Книга Добрые слуги дьявола, страница 33. Автор книги Кармен Посадас

Разделитель для чтения книг в онлайн библиотеке

Онлайн книга «Добрые слуги дьявола»

Cтраница 33

От этой отметки ниже нуля до первого поцелуя прошло всего двадцать минут. Однако впоследствии, когда Инес решила восстановить ход событий, чтобы рассказать о случившемся Лауре, оказалось, что в ее сознании запечатлелось лишь четыре сцены в виде отдельных и довольно размытых снимков, словно волнение от этой встречи ослабило ее память или (что более вероятно) словно она не осмеливалась пока запустить любовную мовиолу. На первом из этих снимков был запечатлен Мартин с собранными в хвост черными волосами: он сидел в глубине бара, не подозревая о присутствии Инес. («На этого можешь даже не смотреть, он слишком красив и к тому же моложе тебя… Интересно, сколько ему лет? Тебе ведь не нравятся молодые, это невозможно, вспомни малиновое мороженое…») На другой фотографии Инес нервно звенит льдинками в стакане, потому что Мартин подошел к ней сзади и теперь говорит ей что-то на ухо. В этом баре невозможно общаться иначе: нужно было говорить на ухо или кричать изо всех сил, но этот голос, эта робкая открытость… Третью фотографию трудно описать словами, потому что это было нечто вроде огромного малинового пятна, предупреждавшего: осторожно, опасность!
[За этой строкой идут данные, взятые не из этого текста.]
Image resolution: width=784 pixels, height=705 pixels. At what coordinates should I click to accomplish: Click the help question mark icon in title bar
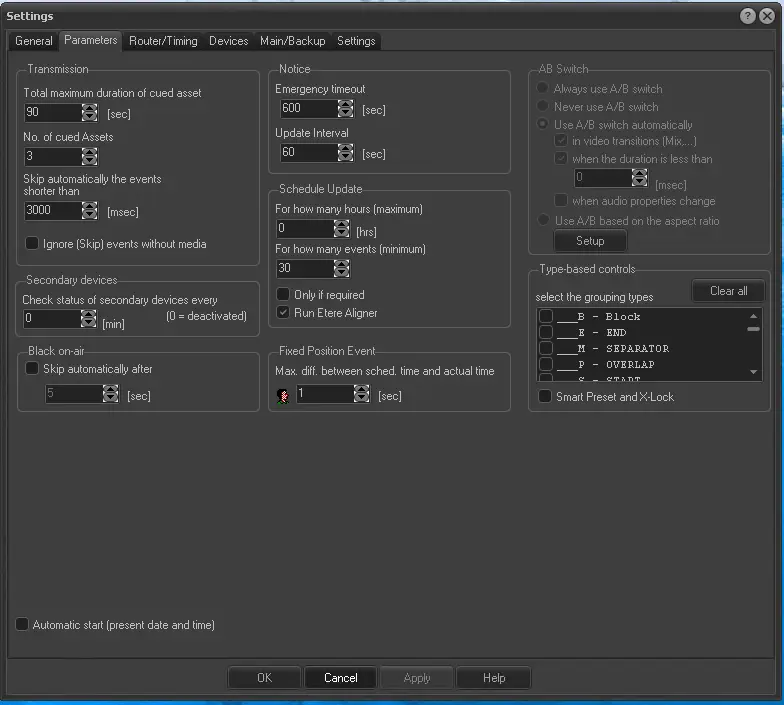pos(747,16)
Однако Инес не послушала предупреждения, и потому на следующем снимке запечатлен их первый поцелуй. Что ты делаешь, сошла с ума, Инес? Вспомни малиновое мороженое… хочешь повторения? Осторожно, опасность! Одно было несомненно: этот парень не нуждался в приукрашивании, его не нужно было обрабатывать в Photoshop, как Игнасио де Хуана, он само совершенство. «Да что ты такое несешь? Что за глупости? Совершенен — в чем?»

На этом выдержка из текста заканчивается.